The 2022 World Cup will be unique on so many levels. In Qatar, the best national football teams will have the opportunity to prove that they have the greatest talents in the world.
Denmark is one of 32 teams hoping to reach the final on 18 December. But even though they are an outsider to go all the way, they are strongly fancied to get out of a group that also includes Tunisia, France and Australia in the group stages.
Pledge of Allegiance
There is always an added element of excitement for families of mixed nationality. More specifically, they are those who have family ties to at least two of the candidates.
The rivalry can be jovial, mischievous or volatile – sometimes all at the same time. With national pride at stake, even children are not off limits when it comes to ensuring allegiance.
Mothers against sons, fathers at war with their daughters and Grandma mocking Grandpa, our living rooms become war zones.
Let the banter flow!
We have caught up with three families in Denmark who are facing exactly this predicament: having connections to Denmark and either Tunisia, France or Australia.
From Australian meat pies to French foie gras and Tunisian couscous, nothing was sacred among the banter ahead of the 2022 World Cup.
Here we go again! Drawn together in the same group in 2018, Australia and Denmark will meet again in a World Cup group stage: but decisively, this time, in the play-offs.
A question of birthrights
Danish-born Kenneth Petersen has shared his life with Australian native Katie since 2000. But despite spending part of his childhood in Australia, he is 100 percent behind the Danes.
Katie is also all in with Australia, despite having lived in Denmark for 14 years. Her heroes are Tim Cahill and Harry Kewell, two of the stars when the Socceroos and their golden generation reached the last 16 in 2006.
Their three children are more or less 50/50, so the atmosphere during the game will certainly be very intense.
It is unlikely to suit both
In 2018, the match ended in a 1-1 draw, leaving both sides with a hope of qualifying for the next round from the last game.
This time the game will be more decisive, so there is no room for emotions. May the best team win!
Are you going to watch the match together?
Katie: Definitely. We will be happy no matter what if Australia win or lose.
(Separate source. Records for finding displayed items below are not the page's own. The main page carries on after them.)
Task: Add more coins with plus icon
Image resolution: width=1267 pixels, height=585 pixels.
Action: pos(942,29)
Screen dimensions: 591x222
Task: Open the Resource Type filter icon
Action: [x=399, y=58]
But you never know, it’s football, anything can happen.
Who will be the most vocal during the game?
Kenneth: It will be interesting, because in the last WC Australia was also in the same group as Denmark. We watched the game together and I was really surprised by Katie’s volume, so I stepped back a little. She cheered a lot, shouted and got very excited about it all.
Who do you think is the favorite between the two teams?
Kenneth: I think we have one of the best teams we’ve had in a long time. We have a very good chance of going very far, and that puts a lot of pressure on the team. It will be interesting to see how it goes, whereas Australia has almost no expectations. No one thought they would qualify. They will do the best they can, and if they get something, it will be very good for them.
There is some division in the family regarding fidelity. How is it going at home?
Katie: I think the kids will support Denmark because they grew up here. But they also have Australian flags.
Kenneth: We went to Australia several times; they really like the country so it will be 50/50 I think.
What is more likely to happen on game day? A cold Tuborg or Australian meat pies?
Katie: Some Aussie things, like pies or lamingtons. It’s like what Americans do for the Superbowl, for example.
Who is most upset by a loss?
Kenneth: It would definitely be me. If you look at the group, the game against Australia we absolutely have to win. We would be super devastated if we lost that game.
What do you think the end result will be?
Katie: I’d say 3-1 to Australia.
Kenneth: At least 3-0 to Denmark if not 4-0.